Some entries
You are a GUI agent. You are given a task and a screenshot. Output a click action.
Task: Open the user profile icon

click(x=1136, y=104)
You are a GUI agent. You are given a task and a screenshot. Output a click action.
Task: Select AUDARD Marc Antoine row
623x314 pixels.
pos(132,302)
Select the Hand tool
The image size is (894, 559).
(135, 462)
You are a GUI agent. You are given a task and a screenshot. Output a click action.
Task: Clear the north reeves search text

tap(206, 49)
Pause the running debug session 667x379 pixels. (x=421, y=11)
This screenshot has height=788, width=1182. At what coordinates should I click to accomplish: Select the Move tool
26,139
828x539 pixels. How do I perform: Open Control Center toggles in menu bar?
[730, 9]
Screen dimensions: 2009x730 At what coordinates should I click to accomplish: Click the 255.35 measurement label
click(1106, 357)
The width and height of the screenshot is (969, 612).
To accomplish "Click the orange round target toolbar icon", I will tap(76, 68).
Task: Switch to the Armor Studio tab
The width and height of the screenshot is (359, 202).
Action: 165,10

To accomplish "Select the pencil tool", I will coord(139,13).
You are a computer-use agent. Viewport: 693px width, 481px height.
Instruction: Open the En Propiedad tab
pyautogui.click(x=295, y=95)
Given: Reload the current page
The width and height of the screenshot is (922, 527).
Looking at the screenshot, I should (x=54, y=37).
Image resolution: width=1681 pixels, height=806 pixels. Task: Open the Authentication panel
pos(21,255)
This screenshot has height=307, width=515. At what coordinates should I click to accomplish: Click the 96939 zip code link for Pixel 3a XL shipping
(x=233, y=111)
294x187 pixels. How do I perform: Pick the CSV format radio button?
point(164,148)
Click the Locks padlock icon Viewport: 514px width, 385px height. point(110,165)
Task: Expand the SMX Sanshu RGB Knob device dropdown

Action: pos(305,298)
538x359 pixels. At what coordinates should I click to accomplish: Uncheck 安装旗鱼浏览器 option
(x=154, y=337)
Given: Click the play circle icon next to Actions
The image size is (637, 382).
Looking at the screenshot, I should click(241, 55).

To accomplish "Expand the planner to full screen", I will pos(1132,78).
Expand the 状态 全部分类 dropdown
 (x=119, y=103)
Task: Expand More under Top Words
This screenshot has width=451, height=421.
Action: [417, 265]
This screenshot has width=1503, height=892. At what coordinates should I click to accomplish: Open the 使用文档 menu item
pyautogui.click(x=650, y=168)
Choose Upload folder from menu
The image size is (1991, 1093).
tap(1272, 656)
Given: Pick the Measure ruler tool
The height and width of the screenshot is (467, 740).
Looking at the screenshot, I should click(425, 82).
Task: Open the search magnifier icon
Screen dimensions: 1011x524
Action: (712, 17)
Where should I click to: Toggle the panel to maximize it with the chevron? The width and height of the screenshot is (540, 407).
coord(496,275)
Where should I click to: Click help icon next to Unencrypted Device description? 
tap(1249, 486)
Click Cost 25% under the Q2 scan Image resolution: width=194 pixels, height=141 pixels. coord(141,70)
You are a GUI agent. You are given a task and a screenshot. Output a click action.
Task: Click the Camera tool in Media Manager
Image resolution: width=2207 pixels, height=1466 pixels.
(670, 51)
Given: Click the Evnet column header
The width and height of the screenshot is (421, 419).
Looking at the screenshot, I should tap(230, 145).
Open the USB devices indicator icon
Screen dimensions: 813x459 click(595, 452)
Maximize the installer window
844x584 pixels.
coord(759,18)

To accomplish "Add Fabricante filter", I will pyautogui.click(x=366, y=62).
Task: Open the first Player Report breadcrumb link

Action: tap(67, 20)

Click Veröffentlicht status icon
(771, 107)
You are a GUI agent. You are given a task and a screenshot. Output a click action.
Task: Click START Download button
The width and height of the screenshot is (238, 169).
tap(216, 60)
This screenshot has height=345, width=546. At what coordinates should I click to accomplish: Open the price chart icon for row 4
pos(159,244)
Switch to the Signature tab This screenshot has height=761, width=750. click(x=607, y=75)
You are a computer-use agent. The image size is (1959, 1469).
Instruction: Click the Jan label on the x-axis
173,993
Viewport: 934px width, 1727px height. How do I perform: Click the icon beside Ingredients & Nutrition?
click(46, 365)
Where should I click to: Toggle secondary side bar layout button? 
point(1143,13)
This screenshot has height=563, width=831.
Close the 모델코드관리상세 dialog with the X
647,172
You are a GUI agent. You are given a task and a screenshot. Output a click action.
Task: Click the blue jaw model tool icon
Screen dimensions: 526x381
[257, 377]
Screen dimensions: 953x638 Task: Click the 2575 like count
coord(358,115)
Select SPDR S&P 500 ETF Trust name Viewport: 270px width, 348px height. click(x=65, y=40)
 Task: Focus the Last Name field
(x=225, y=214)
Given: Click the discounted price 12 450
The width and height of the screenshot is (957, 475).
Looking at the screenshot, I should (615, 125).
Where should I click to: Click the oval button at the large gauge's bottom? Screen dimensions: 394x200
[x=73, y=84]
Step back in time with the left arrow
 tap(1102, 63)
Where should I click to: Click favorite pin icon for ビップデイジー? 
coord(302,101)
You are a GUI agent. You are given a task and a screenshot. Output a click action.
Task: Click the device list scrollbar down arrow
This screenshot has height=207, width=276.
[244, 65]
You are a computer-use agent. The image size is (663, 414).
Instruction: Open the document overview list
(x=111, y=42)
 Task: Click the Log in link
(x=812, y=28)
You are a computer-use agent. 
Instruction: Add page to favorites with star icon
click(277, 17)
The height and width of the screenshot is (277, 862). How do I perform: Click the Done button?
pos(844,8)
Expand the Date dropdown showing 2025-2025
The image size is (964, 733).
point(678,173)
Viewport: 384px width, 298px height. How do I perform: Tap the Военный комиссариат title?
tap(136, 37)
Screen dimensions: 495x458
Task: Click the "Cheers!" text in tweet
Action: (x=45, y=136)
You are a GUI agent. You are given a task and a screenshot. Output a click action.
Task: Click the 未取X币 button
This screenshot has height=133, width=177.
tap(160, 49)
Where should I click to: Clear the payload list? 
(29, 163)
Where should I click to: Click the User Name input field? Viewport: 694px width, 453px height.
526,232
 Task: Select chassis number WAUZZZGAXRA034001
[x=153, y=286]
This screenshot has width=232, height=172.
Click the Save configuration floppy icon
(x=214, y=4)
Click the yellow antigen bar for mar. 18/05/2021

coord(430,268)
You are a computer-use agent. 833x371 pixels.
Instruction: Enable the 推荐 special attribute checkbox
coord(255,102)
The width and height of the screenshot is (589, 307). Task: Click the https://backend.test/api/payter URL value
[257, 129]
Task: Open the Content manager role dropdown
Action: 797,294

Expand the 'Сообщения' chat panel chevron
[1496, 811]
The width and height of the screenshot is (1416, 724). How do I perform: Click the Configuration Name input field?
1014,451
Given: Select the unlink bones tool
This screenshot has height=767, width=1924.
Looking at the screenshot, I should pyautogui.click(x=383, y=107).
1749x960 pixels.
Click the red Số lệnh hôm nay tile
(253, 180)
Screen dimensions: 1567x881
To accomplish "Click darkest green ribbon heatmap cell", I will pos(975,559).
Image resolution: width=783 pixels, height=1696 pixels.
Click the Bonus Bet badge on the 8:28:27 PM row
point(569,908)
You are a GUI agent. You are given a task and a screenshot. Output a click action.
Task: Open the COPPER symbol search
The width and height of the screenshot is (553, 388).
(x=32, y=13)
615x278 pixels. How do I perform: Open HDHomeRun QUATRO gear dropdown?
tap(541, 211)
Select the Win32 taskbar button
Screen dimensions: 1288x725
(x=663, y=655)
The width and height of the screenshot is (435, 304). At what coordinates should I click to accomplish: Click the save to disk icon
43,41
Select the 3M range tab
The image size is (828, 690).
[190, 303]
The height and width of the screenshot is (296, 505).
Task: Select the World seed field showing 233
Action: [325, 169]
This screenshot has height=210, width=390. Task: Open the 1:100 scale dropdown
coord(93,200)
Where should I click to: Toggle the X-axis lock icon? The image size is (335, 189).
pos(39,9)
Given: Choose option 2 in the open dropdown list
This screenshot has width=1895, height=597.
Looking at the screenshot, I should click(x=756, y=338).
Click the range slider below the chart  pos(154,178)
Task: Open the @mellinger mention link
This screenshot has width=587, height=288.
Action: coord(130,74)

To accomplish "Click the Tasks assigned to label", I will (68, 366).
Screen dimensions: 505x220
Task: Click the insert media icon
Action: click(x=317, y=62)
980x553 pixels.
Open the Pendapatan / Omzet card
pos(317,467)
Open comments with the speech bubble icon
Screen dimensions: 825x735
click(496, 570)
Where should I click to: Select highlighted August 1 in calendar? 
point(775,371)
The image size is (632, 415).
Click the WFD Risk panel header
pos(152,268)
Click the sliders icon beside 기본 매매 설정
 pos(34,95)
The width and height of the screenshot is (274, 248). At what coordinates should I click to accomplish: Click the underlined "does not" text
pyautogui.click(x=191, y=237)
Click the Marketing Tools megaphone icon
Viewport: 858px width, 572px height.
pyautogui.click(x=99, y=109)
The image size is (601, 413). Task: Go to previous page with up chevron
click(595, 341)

• EXERCISE DIRECTIONS:
Rewrite everything from the line containing "The width and height of the screenshot is (969, 612)." down to the line containing "tap(1249, 486)", changing "Where should I click to:" to "Which point should I click to:" wherever it occurs and leaving all else as it stands.

• TASK RESULT:
The width and height of the screenshot is (969, 612).
To accomplish "Click the orange round target toolbar icon", I will tap(76, 68).
Task: Switch to the Armor Studio tab
The width and height of the screenshot is (359, 202).
Action: 165,10

To accomplish "Select the pencil tool", I will coord(139,13).
You are a computer-use agent. Viewport: 693px width, 481px height.
Instruction: Open the En Propiedad tab
pyautogui.click(x=295, y=95)
Given: Reload the current page
The width and height of the screenshot is (922, 527).
Looking at the screenshot, I should (x=54, y=37).
Image resolution: width=1681 pixels, height=806 pixels. Task: Open the Authentication panel
pos(21,255)
This screenshot has height=307, width=515. At what coordinates should I click to accomplish: Click the 96939 zip code link for Pixel 3a XL shipping
(x=233, y=111)
294x187 pixels. How do I perform: Pick the CSV format radio button?
point(164,148)
Click the Locks padlock icon Viewport: 514px width, 385px height. point(110,165)
Task: Expand the SMX Sanshu RGB Knob device dropdown

Action: pos(305,298)
538x359 pixels. At what coordinates should I click to accomplish: Uncheck 安装旗鱼浏览器 option
(x=154, y=337)
Given: Click the play circle icon next to Actions
The image size is (637, 382).
Looking at the screenshot, I should click(241, 55).

To accomplish "Expand the planner to full screen", I will pos(1132,78).
Expand the 状态 全部分类 dropdown
 (x=119, y=103)
Task: Expand More under Top Words
This screenshot has width=451, height=421.
Action: [417, 265]
This screenshot has width=1503, height=892. At what coordinates should I click to accomplish: Open the 使用文档 menu item
pyautogui.click(x=650, y=168)
Choose Upload folder from menu
The image size is (1991, 1093).
tap(1272, 656)
Given: Pick the Measure ruler tool
The height and width of the screenshot is (467, 740).
Looking at the screenshot, I should click(425, 82).
Task: Open the search magnifier icon
Screen dimensions: 1011x524
Action: (712, 17)
Which point should I click to: Toggle the panel to maximize it with the chevron? The width and height of the screenshot is (540, 407).
coord(496,275)
Which point should I click to: Click help icon next to Unencrypted Device description? 
tap(1249, 486)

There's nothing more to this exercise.